- [TASK OBJECTIVE]
Beginning with the first line of the data below, set down each line exactly through the line that contains "Task: Toggle the -自选 watchlist button".

- [DATA FOR ANALYSIS]

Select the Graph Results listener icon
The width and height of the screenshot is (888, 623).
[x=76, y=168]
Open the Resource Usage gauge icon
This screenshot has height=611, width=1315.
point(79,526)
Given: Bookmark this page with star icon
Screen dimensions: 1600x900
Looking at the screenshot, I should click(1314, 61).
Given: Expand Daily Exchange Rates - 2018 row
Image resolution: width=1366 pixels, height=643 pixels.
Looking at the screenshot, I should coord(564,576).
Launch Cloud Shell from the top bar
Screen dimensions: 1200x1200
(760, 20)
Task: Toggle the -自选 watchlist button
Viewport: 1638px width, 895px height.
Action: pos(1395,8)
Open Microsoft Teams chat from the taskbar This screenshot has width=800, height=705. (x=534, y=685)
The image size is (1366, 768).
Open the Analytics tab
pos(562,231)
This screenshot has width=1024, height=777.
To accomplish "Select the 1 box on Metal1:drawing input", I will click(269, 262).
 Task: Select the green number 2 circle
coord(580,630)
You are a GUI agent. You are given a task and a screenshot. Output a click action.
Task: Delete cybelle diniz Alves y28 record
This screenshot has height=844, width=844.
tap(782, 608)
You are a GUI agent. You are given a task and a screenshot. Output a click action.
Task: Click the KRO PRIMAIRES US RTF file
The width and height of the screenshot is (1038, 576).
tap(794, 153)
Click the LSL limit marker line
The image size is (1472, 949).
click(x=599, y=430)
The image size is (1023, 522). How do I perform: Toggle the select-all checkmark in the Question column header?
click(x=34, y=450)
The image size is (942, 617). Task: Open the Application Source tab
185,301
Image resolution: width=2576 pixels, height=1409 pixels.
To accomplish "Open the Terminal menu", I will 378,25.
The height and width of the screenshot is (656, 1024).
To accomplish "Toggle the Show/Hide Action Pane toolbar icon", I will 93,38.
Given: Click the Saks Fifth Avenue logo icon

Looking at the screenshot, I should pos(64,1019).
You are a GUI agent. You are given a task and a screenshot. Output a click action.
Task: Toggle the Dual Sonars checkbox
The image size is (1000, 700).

- [ANSWER SECTION]
Select the Graph Results listener icon
The width and height of the screenshot is (888, 623).
[x=76, y=168]
Open the Resource Usage gauge icon
This screenshot has height=611, width=1315.
point(79,526)
Given: Bookmark this page with star icon
Screen dimensions: 1600x900
Looking at the screenshot, I should click(1314, 61).
Given: Expand Daily Exchange Rates - 2018 row
Image resolution: width=1366 pixels, height=643 pixels.
Looking at the screenshot, I should coord(564,576).
Launch Cloud Shell from the top bar
Screen dimensions: 1200x1200
(760, 20)
Task: Toggle the -自选 watchlist button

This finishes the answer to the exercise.